## Problem details
Of all the lines below, return only those starting with the line holding "Task: Open the Search field in header" and going on through the line holding "This screenshot has height=506, width=540.", exactly as written.

## Exercise data

________________________

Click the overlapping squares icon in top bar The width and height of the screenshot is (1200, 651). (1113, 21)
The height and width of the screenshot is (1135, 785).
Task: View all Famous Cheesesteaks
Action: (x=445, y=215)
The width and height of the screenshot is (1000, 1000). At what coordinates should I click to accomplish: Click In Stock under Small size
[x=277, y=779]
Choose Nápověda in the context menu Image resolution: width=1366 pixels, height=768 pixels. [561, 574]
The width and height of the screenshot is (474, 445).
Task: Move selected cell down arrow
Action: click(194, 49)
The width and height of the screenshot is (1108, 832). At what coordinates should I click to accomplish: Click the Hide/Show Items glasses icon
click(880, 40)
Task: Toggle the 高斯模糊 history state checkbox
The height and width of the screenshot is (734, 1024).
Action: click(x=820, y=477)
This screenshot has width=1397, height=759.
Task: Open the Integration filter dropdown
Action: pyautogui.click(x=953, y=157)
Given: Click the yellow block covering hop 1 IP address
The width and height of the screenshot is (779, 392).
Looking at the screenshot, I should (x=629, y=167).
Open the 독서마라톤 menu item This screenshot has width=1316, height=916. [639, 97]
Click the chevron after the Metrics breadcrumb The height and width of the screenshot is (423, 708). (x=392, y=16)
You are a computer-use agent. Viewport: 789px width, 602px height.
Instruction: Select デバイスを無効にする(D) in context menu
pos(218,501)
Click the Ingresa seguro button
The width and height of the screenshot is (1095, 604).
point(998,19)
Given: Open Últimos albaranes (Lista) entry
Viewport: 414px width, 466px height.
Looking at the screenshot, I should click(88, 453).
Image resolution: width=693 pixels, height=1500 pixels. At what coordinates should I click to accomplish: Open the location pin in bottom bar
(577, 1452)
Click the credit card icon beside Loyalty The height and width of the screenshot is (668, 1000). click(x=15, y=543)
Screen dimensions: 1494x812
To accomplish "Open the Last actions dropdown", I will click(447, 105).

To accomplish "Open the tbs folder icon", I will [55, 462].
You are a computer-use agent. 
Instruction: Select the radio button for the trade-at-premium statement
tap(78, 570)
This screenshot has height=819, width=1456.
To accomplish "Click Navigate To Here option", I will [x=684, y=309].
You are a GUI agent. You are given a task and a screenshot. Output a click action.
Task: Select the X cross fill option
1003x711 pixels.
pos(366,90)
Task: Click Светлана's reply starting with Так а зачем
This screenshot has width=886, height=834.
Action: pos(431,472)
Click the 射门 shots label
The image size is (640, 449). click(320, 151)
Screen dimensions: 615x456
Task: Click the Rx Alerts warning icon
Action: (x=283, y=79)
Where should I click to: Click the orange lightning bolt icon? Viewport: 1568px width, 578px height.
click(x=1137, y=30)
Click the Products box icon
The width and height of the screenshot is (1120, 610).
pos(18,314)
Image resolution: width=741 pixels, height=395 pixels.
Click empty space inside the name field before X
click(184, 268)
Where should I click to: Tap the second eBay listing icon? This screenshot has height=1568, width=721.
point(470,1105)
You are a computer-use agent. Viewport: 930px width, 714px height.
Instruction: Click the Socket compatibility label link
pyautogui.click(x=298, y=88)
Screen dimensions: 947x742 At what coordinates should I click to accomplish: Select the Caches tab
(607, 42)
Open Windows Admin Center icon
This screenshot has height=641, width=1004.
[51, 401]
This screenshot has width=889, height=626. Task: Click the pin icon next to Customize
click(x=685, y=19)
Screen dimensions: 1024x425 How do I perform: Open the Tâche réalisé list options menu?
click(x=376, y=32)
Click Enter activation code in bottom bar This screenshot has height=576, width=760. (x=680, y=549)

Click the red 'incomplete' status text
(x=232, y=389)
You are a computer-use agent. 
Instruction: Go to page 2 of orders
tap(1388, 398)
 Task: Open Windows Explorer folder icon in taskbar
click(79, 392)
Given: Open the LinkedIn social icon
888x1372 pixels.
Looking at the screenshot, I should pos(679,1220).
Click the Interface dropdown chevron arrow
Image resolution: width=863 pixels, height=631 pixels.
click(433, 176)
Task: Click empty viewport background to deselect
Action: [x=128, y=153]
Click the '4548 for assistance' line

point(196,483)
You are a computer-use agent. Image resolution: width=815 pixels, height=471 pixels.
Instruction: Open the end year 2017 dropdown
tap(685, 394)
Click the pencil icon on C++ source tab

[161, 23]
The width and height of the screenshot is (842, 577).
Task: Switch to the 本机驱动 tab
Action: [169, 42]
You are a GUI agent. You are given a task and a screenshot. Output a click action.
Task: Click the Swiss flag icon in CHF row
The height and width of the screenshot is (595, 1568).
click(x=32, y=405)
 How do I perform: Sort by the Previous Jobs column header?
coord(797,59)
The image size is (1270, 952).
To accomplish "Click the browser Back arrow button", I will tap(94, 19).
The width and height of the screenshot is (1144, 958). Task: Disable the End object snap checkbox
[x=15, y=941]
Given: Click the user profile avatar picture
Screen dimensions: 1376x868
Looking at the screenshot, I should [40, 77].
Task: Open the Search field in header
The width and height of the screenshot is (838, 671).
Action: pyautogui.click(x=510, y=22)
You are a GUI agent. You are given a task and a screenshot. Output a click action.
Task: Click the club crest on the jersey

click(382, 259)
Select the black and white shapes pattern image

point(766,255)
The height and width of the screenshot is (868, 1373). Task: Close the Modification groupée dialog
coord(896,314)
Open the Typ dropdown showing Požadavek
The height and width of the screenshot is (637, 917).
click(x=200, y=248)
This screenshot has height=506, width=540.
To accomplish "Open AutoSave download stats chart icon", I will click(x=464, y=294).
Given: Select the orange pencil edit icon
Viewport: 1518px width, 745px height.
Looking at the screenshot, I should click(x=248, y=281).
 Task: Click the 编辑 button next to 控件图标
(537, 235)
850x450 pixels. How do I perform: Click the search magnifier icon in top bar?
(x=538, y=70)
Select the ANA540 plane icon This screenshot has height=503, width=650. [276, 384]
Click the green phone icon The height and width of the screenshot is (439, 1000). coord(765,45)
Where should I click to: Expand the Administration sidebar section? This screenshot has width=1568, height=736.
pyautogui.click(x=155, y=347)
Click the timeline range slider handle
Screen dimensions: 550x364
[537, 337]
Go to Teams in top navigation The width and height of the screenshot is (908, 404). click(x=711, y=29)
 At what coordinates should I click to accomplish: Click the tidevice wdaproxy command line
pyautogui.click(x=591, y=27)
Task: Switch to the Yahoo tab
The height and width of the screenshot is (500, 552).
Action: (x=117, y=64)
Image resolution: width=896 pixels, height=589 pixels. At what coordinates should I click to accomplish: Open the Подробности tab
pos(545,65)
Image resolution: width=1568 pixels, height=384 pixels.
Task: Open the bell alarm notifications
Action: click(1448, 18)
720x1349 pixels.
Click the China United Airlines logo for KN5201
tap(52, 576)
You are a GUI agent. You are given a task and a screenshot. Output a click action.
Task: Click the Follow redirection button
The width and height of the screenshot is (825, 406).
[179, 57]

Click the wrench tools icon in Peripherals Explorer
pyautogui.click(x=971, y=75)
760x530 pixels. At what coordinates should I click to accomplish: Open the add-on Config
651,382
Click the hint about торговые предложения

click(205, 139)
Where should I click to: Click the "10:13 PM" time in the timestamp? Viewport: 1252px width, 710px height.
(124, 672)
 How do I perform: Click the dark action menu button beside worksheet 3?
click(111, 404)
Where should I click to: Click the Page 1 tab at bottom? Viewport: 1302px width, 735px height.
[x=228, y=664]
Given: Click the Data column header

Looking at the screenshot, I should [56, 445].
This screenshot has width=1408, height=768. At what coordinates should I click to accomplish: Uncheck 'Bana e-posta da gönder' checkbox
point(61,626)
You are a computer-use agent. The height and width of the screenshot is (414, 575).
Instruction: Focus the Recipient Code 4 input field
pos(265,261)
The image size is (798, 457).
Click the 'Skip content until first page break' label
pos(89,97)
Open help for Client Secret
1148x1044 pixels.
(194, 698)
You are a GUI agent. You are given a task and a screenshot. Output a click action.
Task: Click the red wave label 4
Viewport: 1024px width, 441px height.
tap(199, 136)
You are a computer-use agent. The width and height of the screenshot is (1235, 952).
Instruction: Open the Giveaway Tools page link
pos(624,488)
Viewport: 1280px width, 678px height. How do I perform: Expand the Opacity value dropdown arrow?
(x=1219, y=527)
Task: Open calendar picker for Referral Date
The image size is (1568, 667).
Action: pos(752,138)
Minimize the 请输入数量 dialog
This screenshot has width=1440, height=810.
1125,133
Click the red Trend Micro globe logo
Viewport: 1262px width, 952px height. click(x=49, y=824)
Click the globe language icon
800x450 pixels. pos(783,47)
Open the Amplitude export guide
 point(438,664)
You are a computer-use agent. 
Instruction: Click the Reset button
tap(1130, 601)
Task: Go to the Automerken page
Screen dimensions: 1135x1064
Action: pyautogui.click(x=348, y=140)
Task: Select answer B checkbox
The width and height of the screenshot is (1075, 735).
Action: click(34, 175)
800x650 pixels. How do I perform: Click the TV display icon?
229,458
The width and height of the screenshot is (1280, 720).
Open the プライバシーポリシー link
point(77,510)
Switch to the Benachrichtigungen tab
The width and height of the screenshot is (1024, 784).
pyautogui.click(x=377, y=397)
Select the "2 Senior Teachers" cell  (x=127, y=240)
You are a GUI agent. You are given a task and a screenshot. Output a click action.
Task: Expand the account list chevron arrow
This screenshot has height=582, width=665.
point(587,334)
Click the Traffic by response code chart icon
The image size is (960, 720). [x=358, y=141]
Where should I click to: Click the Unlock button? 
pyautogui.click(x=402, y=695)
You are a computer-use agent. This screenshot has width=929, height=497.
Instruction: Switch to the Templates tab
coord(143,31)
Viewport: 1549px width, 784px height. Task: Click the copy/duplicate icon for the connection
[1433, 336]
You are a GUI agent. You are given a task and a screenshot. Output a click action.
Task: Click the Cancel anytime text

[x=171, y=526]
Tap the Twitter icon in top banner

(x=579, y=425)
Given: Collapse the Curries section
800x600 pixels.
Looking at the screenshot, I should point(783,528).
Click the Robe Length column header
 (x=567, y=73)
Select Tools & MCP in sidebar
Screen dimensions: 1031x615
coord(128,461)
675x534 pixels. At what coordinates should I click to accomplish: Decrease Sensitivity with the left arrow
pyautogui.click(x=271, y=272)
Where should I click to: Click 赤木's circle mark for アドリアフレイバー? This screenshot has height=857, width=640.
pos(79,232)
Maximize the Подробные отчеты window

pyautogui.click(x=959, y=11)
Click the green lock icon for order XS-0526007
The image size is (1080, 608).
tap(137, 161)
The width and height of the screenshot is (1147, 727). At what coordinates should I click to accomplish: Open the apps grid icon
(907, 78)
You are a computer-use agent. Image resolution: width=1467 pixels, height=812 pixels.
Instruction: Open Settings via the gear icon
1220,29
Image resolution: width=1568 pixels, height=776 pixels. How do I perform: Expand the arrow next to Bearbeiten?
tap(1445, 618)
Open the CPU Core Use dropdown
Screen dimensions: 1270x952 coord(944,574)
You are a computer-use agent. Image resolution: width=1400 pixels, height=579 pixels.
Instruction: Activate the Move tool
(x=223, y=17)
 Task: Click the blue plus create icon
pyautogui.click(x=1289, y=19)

________________________

## Solution below
Task: Open the Search field in header
The width and height of the screenshot is (838, 671).
Action: pyautogui.click(x=510, y=22)
You are a GUI agent. You are given a task and a screenshot. Output a click action.
Task: Click the club crest on the jersey

click(382, 259)
Select the black and white shapes pattern image

point(766,255)
The height and width of the screenshot is (868, 1373). Task: Close the Modification groupée dialog
coord(896,314)
Open the Typ dropdown showing Požadavek
The height and width of the screenshot is (637, 917).
click(x=200, y=248)
This screenshot has height=506, width=540.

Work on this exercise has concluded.